RECORDS below:
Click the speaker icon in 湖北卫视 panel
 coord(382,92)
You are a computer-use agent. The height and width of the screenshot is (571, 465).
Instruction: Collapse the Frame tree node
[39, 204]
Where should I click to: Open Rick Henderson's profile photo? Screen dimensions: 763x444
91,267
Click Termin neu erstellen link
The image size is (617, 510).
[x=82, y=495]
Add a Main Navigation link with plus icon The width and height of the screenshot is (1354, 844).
End of RECORDS.
RECORDS below:
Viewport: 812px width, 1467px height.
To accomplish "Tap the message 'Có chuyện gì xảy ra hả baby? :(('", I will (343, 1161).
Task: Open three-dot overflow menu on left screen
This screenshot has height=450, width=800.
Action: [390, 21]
End of RECORDS.
* _WHAT THIS TASK INVOLVES_
Search the data above and return each line in which "link" occurs.

* _SOLUTION BELOW_
Click Termin neu erstellen link
Add a Main Navigation link with plus icon The width and height of the screenshot is (1354, 844).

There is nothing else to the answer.